Dr. Wu described two cases of late-onset DLK here at Hawaii 2001, the Royal Hawaiian Eye Meeting, sponsored by Ocular Surgery News in conjunction with the New England Eye Center.

She said it is important to treat LASIK patients who have corneal abrasions with extra care.

“I think it's important to remember that they can develop this complication long after the initial postoperative period. Monitor them more closely for signs of DLK, and we need to be very aggressive again about treating dry eye and possibly recurrent erosions as well to prevent this,” she said.

Etiology unclear

According to Dr. Wu, DLK, also known as sands of the Sahara syndrome, can be caused by an infiltration into the interface of polymorphonuclear leukocytes, as well as multiple other causative agents.

“In terms of clinical signs, the corneal infiltrates are focal and multifocal. They're confined, by definition, to the lamellar interface, and there's no anterior or posterior extension into the stroma. There's no anterior chamber reaction, and it's typically seen in the first postoperative week.” she said.

Dr. Wu said DLK is an uncommon event that has an uncertain cause.

“The etiology is not clear, but it's felt to be a secondary inflammatory response to a variety of agents within the potential space of the flap interface,” she said. “Surface disruption may lead to a potentially severe inflammatory reaction underneath the flap. Typical DLK can be seen anecdotally even up to 2 years following LASIK.”

Two cases

Dr. Wu presented data on two cases of late-onset DLK. The first case was a 48-year-old woman with a history of hypothyroidism who underwent bilateral sequential LASIK.

“We used the (Bausch & Lomb) Hansatome and the (Alcon) Summit Apex Plus excimer laser,” she said. “In each separate eye she had a 50% epithelial defect and she actually did have the typical DLK in the left eye present on postoperative day 1. These defects healed well with bandage soft contact lens wear after a couple of days, and her DLK in the left eye resolved after 1 week of intensive topical fluorometholone treatment.”

One month after the procedure, the patient lost some of her best corrected vision and attributed it to dry eye.

“She had mild punctate epitheliopathy and was noncompliant with her drops, but she didn't want to have lower lid punctal plugs,” Dr.
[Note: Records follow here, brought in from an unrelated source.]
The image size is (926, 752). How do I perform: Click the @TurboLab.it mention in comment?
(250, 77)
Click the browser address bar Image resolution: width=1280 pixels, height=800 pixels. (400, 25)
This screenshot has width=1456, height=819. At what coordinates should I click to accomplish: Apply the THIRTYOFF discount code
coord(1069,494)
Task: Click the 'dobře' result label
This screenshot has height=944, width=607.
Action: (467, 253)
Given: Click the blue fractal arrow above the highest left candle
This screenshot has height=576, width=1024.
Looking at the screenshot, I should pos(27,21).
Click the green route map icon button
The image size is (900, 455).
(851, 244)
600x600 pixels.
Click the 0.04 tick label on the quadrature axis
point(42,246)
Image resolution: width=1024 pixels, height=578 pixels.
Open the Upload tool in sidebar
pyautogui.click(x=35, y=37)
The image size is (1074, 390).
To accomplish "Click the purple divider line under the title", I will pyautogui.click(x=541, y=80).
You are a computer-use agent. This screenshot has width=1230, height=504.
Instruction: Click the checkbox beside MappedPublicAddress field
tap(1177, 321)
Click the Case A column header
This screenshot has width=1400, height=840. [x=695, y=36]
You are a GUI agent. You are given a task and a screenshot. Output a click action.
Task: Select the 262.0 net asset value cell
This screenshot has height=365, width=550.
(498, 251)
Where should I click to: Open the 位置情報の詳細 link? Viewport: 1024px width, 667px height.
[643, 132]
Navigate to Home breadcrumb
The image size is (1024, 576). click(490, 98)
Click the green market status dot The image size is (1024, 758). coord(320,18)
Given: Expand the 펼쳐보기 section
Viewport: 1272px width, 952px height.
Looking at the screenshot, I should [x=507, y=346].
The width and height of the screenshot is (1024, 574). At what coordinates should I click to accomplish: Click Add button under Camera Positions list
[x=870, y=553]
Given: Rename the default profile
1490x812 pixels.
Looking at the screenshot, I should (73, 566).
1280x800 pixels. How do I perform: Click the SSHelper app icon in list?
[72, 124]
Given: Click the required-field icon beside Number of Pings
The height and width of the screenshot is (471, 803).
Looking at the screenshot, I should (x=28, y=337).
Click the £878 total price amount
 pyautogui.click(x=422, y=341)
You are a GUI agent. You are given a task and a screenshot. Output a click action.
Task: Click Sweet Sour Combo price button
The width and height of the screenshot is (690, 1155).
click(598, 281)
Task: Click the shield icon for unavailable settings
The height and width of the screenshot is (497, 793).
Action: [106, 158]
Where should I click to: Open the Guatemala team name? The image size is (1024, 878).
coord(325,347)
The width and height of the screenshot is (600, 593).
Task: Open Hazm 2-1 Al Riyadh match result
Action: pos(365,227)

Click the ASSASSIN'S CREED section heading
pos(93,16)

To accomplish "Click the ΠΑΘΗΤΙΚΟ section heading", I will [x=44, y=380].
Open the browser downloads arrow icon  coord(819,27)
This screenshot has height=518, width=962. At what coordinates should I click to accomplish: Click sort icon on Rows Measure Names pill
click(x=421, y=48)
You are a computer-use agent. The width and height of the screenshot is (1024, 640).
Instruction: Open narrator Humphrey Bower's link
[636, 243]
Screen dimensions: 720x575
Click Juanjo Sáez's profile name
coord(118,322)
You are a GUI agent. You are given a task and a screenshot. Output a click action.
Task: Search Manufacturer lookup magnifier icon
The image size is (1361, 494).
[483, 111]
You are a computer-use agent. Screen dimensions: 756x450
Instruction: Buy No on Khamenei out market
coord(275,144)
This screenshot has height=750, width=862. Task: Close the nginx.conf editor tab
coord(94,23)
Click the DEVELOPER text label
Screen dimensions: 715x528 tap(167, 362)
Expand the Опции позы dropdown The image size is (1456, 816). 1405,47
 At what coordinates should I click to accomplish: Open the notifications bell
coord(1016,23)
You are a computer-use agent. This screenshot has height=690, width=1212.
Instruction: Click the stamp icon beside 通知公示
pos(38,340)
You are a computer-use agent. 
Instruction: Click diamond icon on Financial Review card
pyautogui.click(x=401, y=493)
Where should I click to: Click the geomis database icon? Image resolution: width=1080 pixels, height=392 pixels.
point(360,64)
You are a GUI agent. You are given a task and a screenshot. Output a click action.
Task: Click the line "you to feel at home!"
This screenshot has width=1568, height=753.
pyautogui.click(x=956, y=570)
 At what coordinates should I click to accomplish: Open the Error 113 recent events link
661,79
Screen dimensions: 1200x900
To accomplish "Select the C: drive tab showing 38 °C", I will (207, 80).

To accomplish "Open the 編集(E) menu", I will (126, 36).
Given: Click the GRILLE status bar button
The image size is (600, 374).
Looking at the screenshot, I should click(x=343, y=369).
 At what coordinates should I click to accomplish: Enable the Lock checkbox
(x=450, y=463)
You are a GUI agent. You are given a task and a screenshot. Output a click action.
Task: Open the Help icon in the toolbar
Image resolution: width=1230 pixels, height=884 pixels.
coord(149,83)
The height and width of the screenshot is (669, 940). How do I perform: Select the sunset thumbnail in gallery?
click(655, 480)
Wu said.

Two months postoperatively, the patient had a sudden onset of redness and foreign body sensation in her left eye. She was found to have a focal 2-mm by 2-mm non-suppurative infiltrate in the lamellar area inferocentrally and mild flap edema.

“We lifted her flap and debrided the infiltrate. We sent the scrapings for cultures and irrigated the interface with fortified vancomycin and tobramycin drops, and a bandage contact lens was applied,” Dr. Wu said. She was treated with hourly topical steroids and antibiotics.

Three weeks after the episode, the patient's uncorrected visual acuity had increased to 20/60, but her best corrected visual acuity had decreased to 20/30 and she had a mild stromal scar and mild flap edema.

“About a year later she remains about like this with best corrected visual acuity between 20/25 and 20/30 with a hyperopic shift,” Dr. Wu said. “In her other eye, 3 months after LASIK, she developed a non-traumatic epithelial abrasion without keratitis and 3 days later this abrasion healed. She also had a diffuse mild interface opacity. She was diagnosed again with DLK, treated with hourly prednisolone and ofloxacin and she resolved without any loss of best corrected vision.”

The second case was a 51-year-old hyperthyroid woman, seen by Roger F. Steinert, MD, who had bilateral LASIK for high myopia. Seven months postoperatively she had a superior conjunctival resection for superior limbal keratoconjunctivitis.

“Three days after this conjunctival resection, she had worsening pain and blurry vision and she had what appeared to be classic DLK,” Dr. Wu said. The patient was treated with hourly prednisolone and ofloxacin and did well, she said.